At a time when the existence of gas chambers in Nazi concentration camps is
vehemently denied by some - a mere 50-odd years after they functioned - one
might be forgiven one's skepticism toward pronouncements that recorded
events of several thousand years ago never happened. Especially when such
pronouncements contradict - indeed, undermine entirely - the meticulously
preserved and transmitted historical tradition for which a people, scattered
throughout the world over the course of millennia, have lived and died.
Years hence, the current era may well be seen as having been a crucial
turning point for hundreds of thousands of American Jews, the period when
they were presented with, and had to act upon, a stark choice: to affirm the
specialness of the Jewish people, the Jewish land and the Jewish mandate -
or to follow their leaders into eventual Jewish oblivion.
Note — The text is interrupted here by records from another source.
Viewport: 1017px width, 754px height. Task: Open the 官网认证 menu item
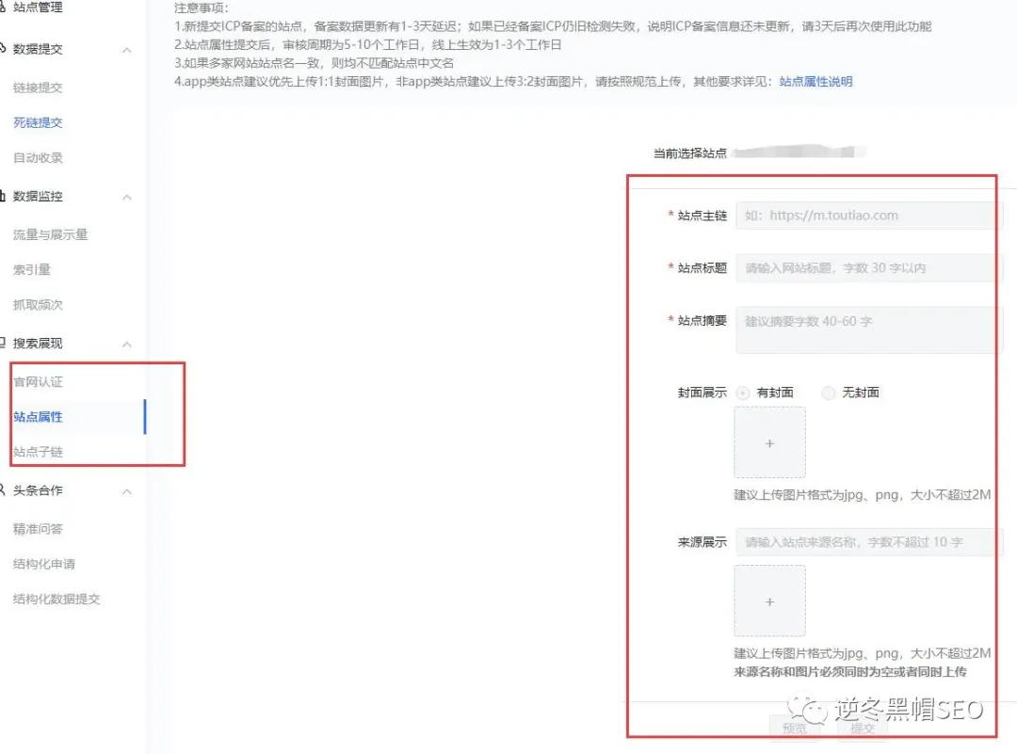point(38,381)
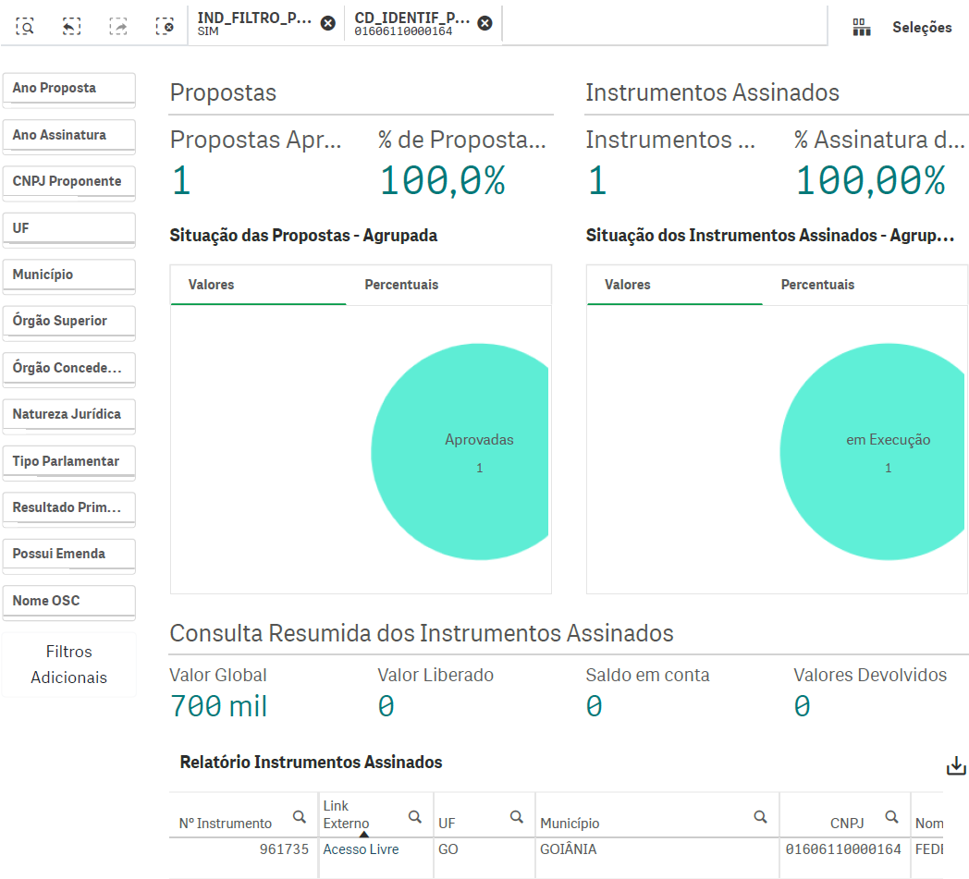Viewport: 969px width, 879px height.
Task: Open the smart search icon
Action: (x=26, y=26)
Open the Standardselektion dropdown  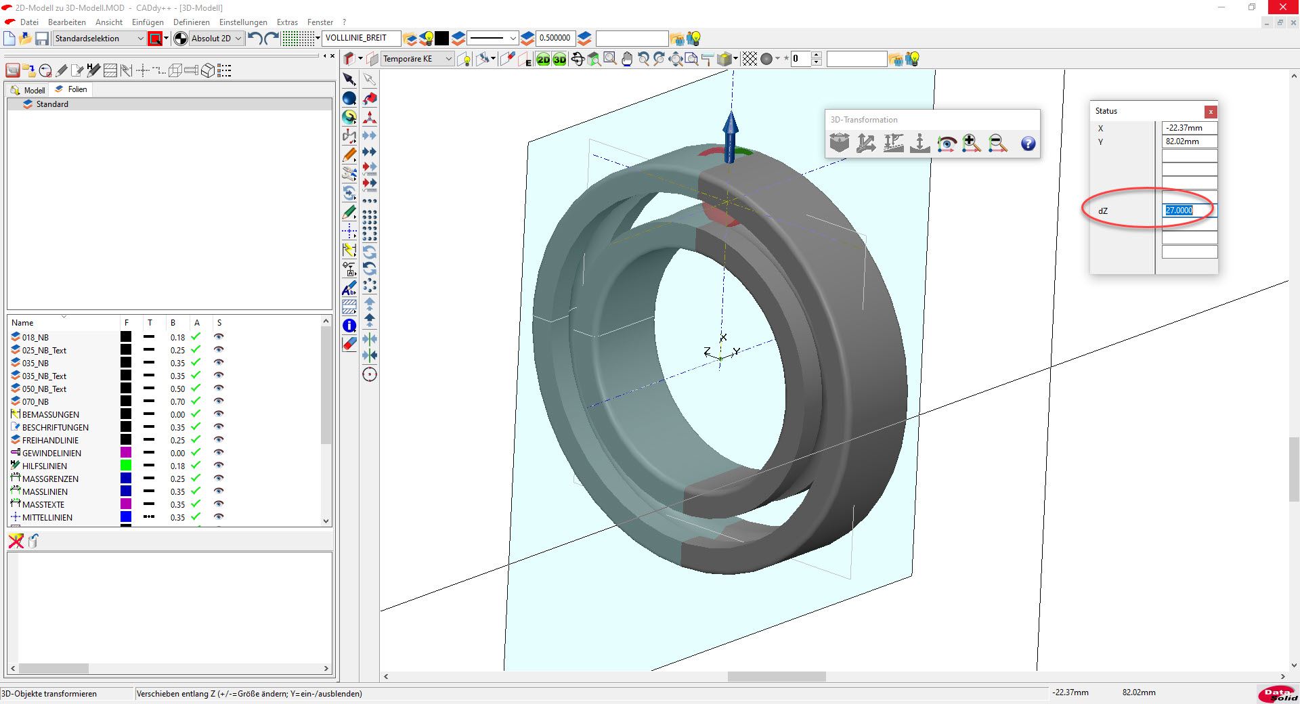click(140, 39)

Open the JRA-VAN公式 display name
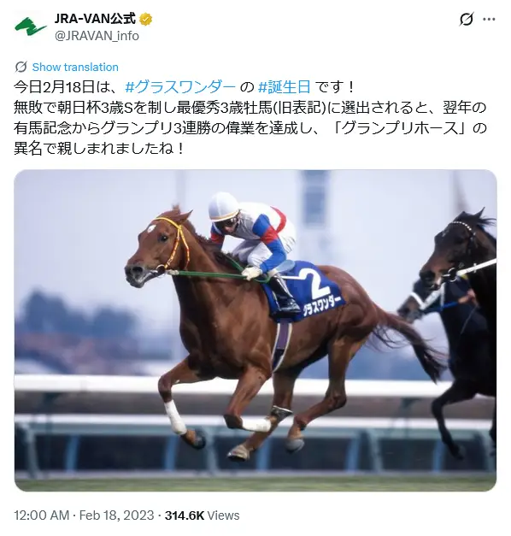pos(95,19)
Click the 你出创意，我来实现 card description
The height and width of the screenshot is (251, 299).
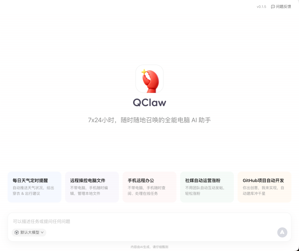coord(263,191)
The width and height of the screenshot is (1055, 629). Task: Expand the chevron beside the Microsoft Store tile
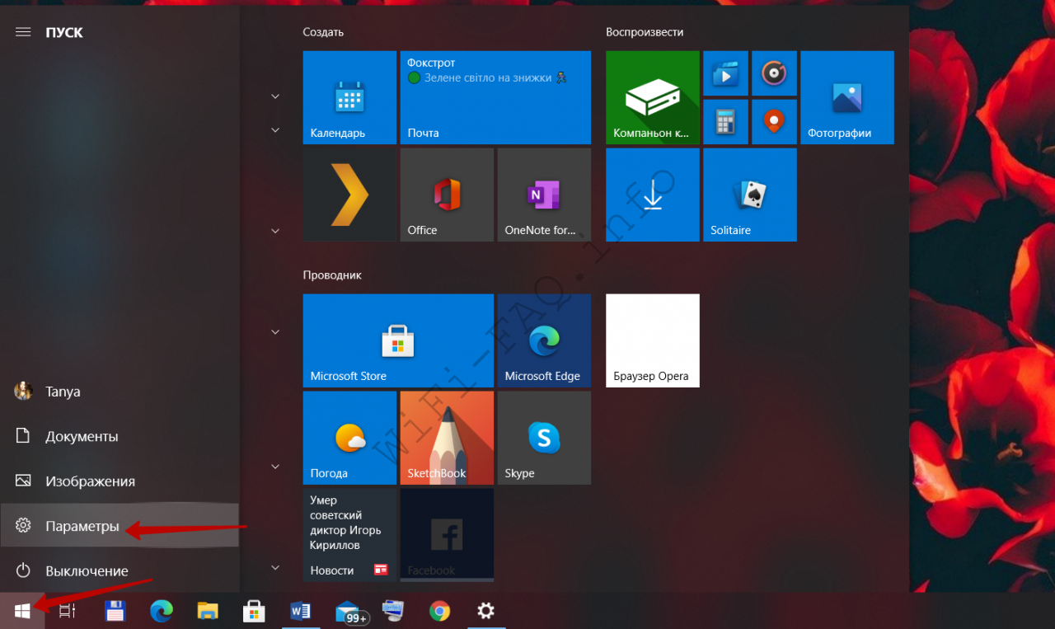click(x=276, y=332)
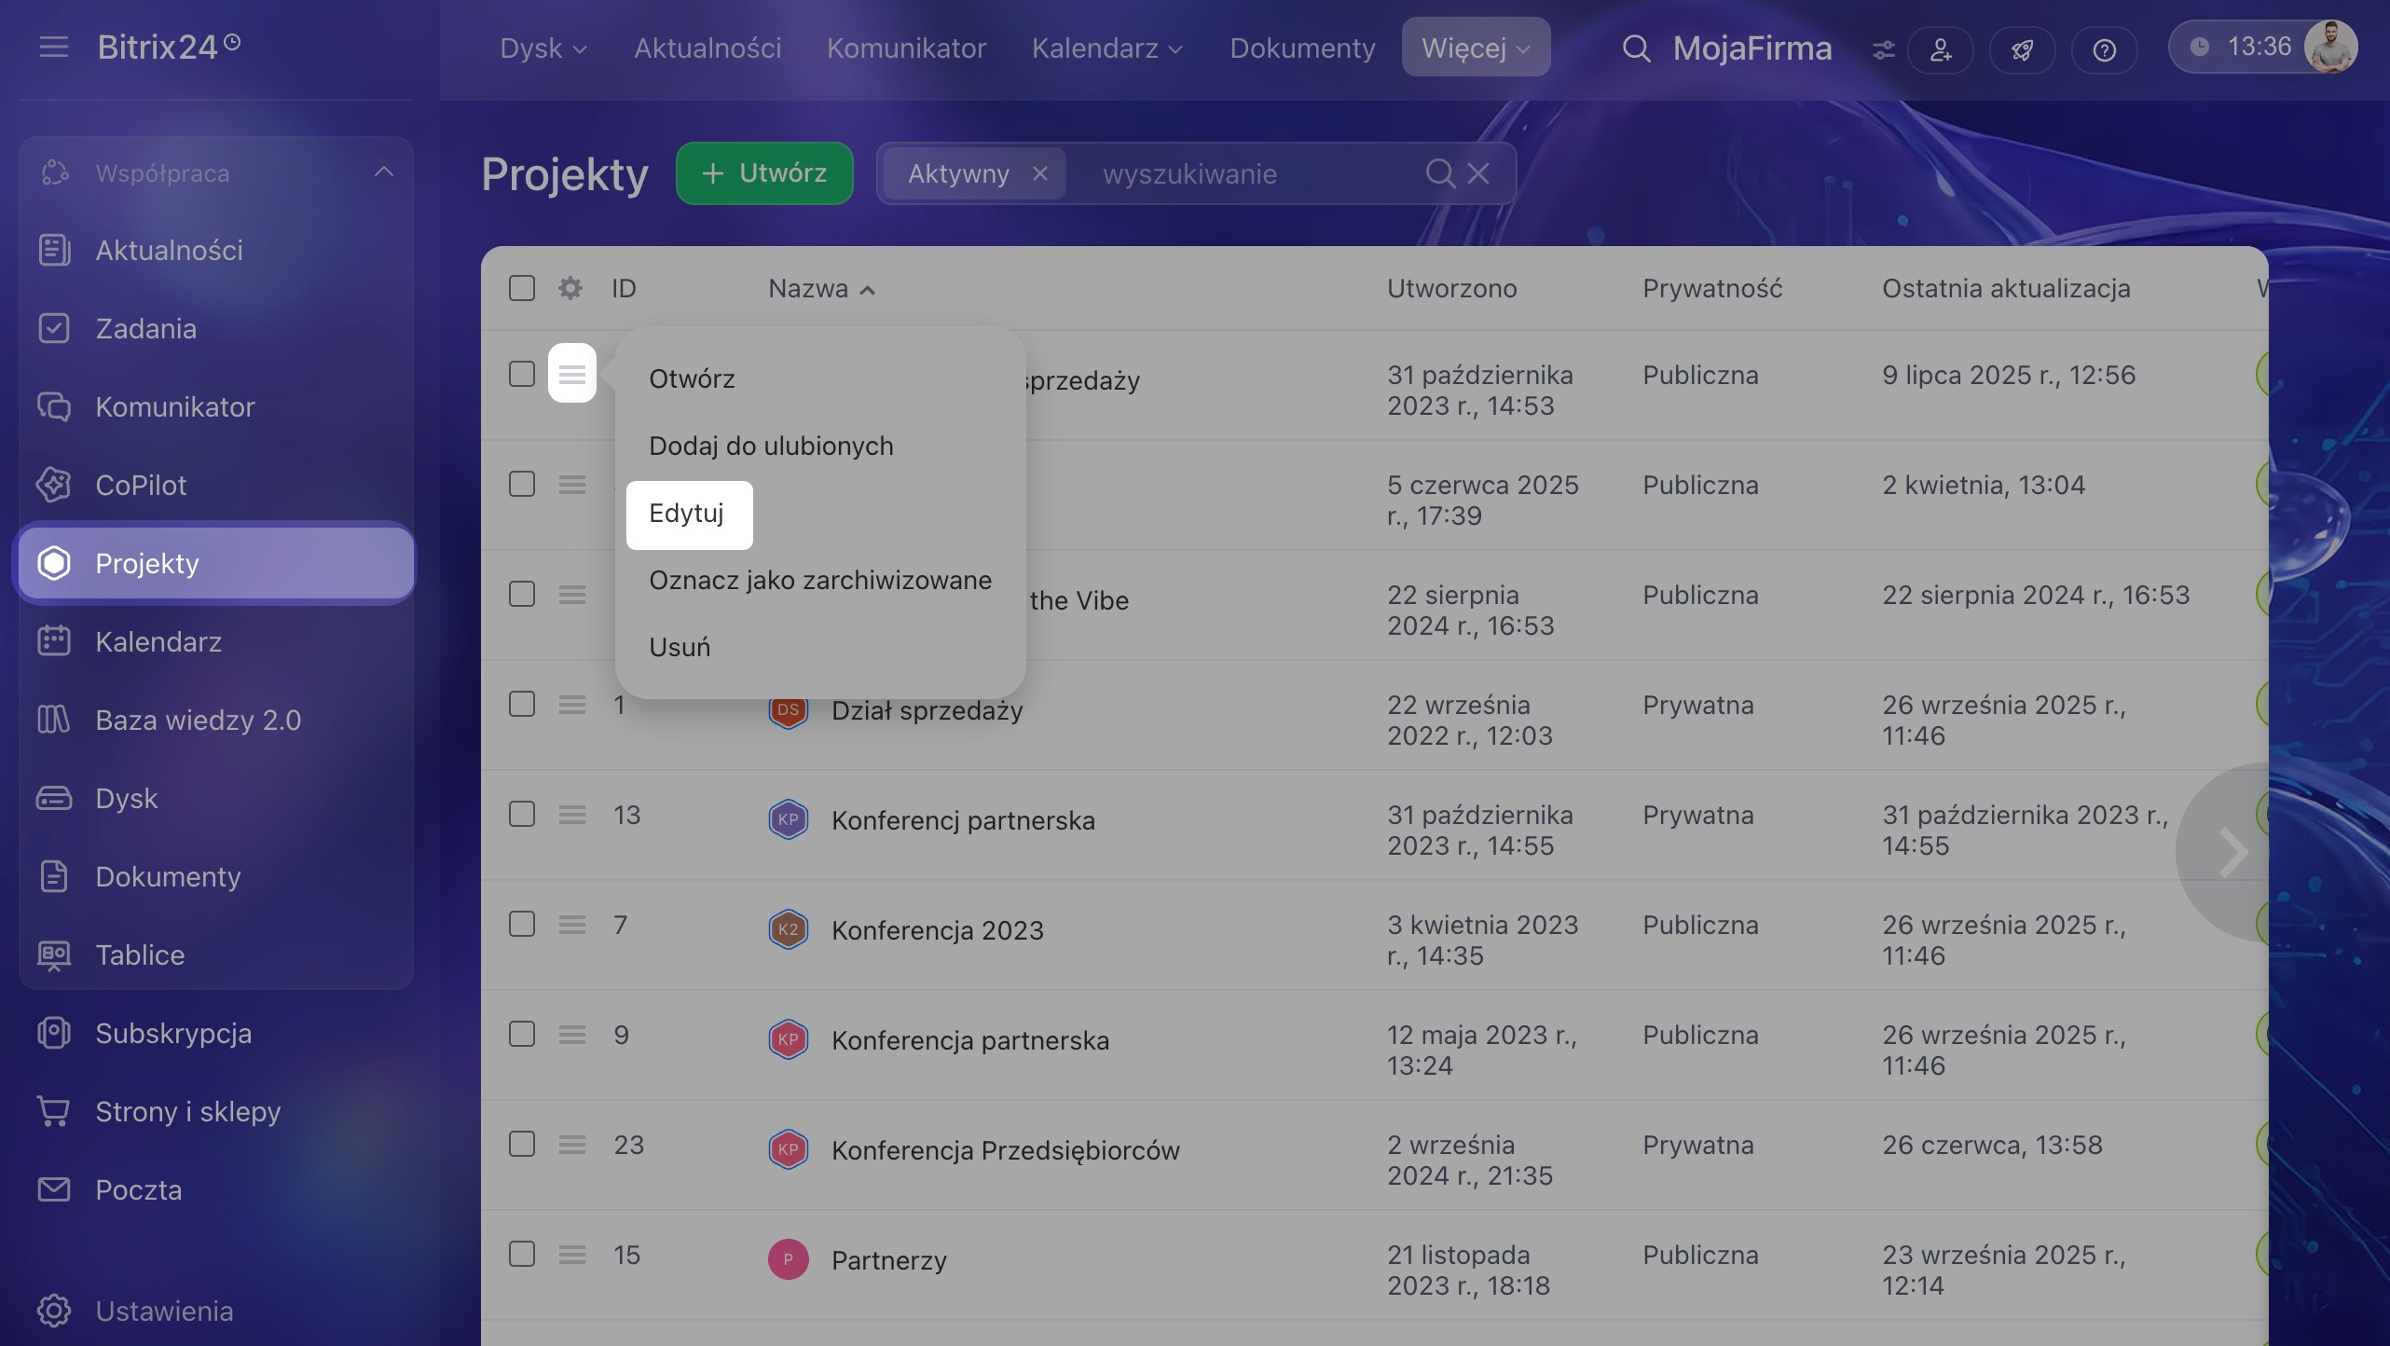
Task: Open the Konferencja Przedsiębiorców project link
Action: (x=1006, y=1150)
We in the Orthodox world - and it is a variegated world, with Haredim and
"Moderns," Torah-scholars and scientists, professionals and professional
parents, blue collar workers and academics - hope with all our hearts that
our cherished brothers and sisters join us in choosing to affirm the truths
of the Jewish past and in remaining part of the Jewish future. in, as the
Torah puts it, choosing Life.
AM ECHAD RESOURCES
[Rabbi Avi Shafran serves as director of public affairs for Agudath Israel
of America]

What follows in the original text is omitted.